THE EXERCISE: Present every line of the records below as a numbered list, omitting any blank lines.

GIVEN ENTRIES:
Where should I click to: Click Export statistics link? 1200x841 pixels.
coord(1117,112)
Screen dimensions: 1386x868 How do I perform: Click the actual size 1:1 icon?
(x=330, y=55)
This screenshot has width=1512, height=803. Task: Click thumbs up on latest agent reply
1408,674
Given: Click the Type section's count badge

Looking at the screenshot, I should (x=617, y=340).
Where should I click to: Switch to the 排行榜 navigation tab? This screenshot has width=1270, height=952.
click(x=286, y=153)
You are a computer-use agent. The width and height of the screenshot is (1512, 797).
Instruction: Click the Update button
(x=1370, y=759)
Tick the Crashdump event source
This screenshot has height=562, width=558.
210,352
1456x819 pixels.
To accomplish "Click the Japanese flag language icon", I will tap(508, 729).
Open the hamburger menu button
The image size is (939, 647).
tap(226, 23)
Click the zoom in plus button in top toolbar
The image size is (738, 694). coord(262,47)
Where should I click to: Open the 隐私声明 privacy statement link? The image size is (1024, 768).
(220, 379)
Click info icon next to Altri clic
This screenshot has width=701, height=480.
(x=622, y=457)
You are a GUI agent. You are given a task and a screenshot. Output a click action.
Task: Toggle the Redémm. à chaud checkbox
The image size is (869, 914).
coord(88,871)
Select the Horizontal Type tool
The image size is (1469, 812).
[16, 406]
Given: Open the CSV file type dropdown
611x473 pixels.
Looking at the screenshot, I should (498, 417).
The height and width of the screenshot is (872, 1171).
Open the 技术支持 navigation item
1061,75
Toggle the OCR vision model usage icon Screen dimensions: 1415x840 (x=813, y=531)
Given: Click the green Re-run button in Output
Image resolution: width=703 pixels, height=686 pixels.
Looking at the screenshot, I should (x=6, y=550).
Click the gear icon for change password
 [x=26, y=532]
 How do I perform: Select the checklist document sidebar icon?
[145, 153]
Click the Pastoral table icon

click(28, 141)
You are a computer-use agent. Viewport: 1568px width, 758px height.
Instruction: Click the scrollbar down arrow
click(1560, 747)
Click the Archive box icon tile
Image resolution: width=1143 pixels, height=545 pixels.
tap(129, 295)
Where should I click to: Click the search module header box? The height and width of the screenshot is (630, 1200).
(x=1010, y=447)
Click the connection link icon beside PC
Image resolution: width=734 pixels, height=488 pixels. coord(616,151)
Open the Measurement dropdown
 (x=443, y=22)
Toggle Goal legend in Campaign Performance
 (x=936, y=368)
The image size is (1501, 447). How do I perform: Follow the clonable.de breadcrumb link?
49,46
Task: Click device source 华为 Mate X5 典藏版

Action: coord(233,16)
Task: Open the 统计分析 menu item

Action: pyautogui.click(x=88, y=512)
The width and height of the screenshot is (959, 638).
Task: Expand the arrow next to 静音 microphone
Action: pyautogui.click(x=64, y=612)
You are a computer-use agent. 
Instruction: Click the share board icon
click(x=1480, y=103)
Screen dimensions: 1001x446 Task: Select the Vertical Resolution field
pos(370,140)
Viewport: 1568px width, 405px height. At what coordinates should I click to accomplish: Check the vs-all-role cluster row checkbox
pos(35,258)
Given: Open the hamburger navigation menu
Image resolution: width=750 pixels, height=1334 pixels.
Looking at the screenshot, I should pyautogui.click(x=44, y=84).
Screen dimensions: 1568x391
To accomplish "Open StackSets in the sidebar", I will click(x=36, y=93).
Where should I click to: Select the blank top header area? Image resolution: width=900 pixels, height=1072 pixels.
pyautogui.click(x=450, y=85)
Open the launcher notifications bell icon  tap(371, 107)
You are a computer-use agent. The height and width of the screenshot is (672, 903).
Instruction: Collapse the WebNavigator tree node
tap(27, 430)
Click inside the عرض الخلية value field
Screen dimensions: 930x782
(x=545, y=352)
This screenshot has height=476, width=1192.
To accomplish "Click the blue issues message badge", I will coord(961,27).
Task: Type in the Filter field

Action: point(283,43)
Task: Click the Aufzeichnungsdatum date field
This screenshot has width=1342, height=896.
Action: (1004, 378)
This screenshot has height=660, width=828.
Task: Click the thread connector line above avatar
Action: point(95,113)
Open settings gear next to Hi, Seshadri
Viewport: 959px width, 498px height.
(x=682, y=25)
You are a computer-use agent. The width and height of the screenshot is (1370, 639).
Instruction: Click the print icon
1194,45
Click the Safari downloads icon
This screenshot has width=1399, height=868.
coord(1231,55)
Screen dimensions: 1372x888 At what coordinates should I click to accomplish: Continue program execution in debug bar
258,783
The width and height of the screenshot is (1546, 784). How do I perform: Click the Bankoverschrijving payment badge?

RESPONSE TO THE EXERCISE:
1. Where should I click to: Click Export statistics link? 1200x841 pixels.
2. coord(1117,112)
3. Screen dimensions: 1386x868 How do I perform: Click the actual size 1:1 icon?
4. (x=330, y=55)
5. This screenshot has width=1512, height=803. Task: Click thumbs up on latest agent reply
6. 1408,674
7. Given: Click the Type section's count badge
8. Looking at the screenshot, I should (x=617, y=340).
9. Where should I click to: Switch to the 排行榜 navigation tab? This screenshot has width=1270, height=952.
10. click(x=286, y=153)
11. You are a computer-use agent. The width and height of the screenshot is (1512, 797).
12. Instruction: Click the Update button
13. (x=1370, y=759)
14. Tick the Crashdump event source
15. This screenshot has height=562, width=558.
16. 210,352
17. 1456x819 pixels.
18. To accomplish "Click the Japanese flag language icon", I will tap(508, 729).
19. Open the hamburger menu button
20. The image size is (939, 647).
21. tap(226, 23)
22. Click the zoom in plus button in top toolbar
23. The image size is (738, 694). coord(262,47)
24. Where should I click to: Open the 隐私声明 privacy statement link? The image size is (1024, 768).
25. (220, 379)
26. Click info icon next to Altri clic
27. This screenshot has width=701, height=480.
28. (x=622, y=457)
29. You are a GUI agent. You are given a task and a screenshot. Output a click action.
30. Task: Toggle the Redémm. à chaud checkbox
31. The image size is (869, 914).
32. coord(88,871)
33. Select the Horizontal Type tool
34. The image size is (1469, 812).
35. [16, 406]
36. Given: Open the CSV file type dropdown
37. 611x473 pixels.
38. Looking at the screenshot, I should (498, 417).
39. The height and width of the screenshot is (872, 1171).
40. Open the 技术支持 navigation item
41. 1061,75
42. Toggle the OCR vision model usage icon Screen dimensions: 1415x840 (x=813, y=531)
43. Given: Click the green Re-run button in Output
44. Image resolution: width=703 pixels, height=686 pixels.
45. Looking at the screenshot, I should (x=6, y=550).
46. Click the gear icon for change password
47.  [x=26, y=532]
48.  How do I perform: Select the checklist document sidebar icon?
49. [145, 153]
50. Click the Pastoral table icon
51. click(28, 141)
52. You are a computer-use agent. Viewport: 1568px width, 758px height.
53. Instruction: Click the scrollbar down arrow
54. click(1560, 747)
55. Click the Archive box icon tile
56. Image resolution: width=1143 pixels, height=545 pixels.
57. tap(129, 295)
58. Where should I click to: Click the search module header box? The height and width of the screenshot is (630, 1200).
59. (x=1010, y=447)
60. Click the connection link icon beside PC
61. Image resolution: width=734 pixels, height=488 pixels. coord(616,151)
62. Open the Measurement dropdown
63.  (x=443, y=22)
64. Toggle Goal legend in Campaign Performance
65.  (x=936, y=368)
66. The image size is (1501, 447). How do I perform: Follow the clonable.de breadcrumb link?
67. 49,46
68. Task: Click device source 华为 Mate X5 典藏版
69. Action: coord(233,16)
70. Task: Open the 统计分析 menu item
71. Action: pyautogui.click(x=88, y=512)
72. The width and height of the screenshot is (959, 638).
73. Task: Expand the arrow next to 静音 microphone
74. Action: pyautogui.click(x=64, y=612)
75. You are a computer-use agent. 
76. Instruction: Click the share board icon
77. click(x=1480, y=103)
78. Screen dimensions: 1001x446 Task: Select the Vertical Resolution field
79. pos(370,140)
80. Viewport: 1568px width, 405px height. At what coordinates should I click to accomplish: Check the vs-all-role cluster row checkbox
81. pos(35,258)
82. Given: Open the hamburger navigation menu
83. Image resolution: width=750 pixels, height=1334 pixels.
84. Looking at the screenshot, I should pyautogui.click(x=44, y=84).
85. Screen dimensions: 1568x391
86. To accomplish "Open StackSets in the sidebar", I will click(x=36, y=93).
87. Where should I click to: Select the blank top header area? Image resolution: width=900 pixels, height=1072 pixels.
88. pyautogui.click(x=450, y=85)
89. Open the launcher notifications bell icon  tap(371, 107)
90. You are a computer-use agent. The height and width of the screenshot is (672, 903).
91. Instruction: Collapse the WebNavigator tree node
92. tap(27, 430)
93. Click inside the عرض الخلية value field
94. Screen dimensions: 930x782
95. (x=545, y=352)
96. This screenshot has height=476, width=1192.
97. To accomplish "Click the blue issues message badge", I will coord(961,27).
98. Task: Type in the Filter field
99. Action: point(283,43)
100. Task: Click the Aufzeichnungsdatum date field
101. This screenshot has width=1342, height=896.
102. Action: (1004, 378)
103. This screenshot has height=660, width=828.
104. Task: Click the thread connector line above avatar
105. Action: point(95,113)
106. Open settings gear next to Hi, Seshadri
107. Viewport: 959px width, 498px height.
108. (x=682, y=25)
109. You are a computer-use agent. The width and height of the screenshot is (1370, 639).
110. Instruction: Click the print icon
111. 1194,45
112. Click the Safari downloads icon
113. This screenshot has width=1399, height=868.
114. coord(1231,55)
115. Screen dimensions: 1372x888 At what coordinates should I click to accomplish: Continue program execution in debug bar
116. 258,783
117. The width and height of the screenshot is (1546, 784). How do I perform: Click the Bankoverschrijving payment badge?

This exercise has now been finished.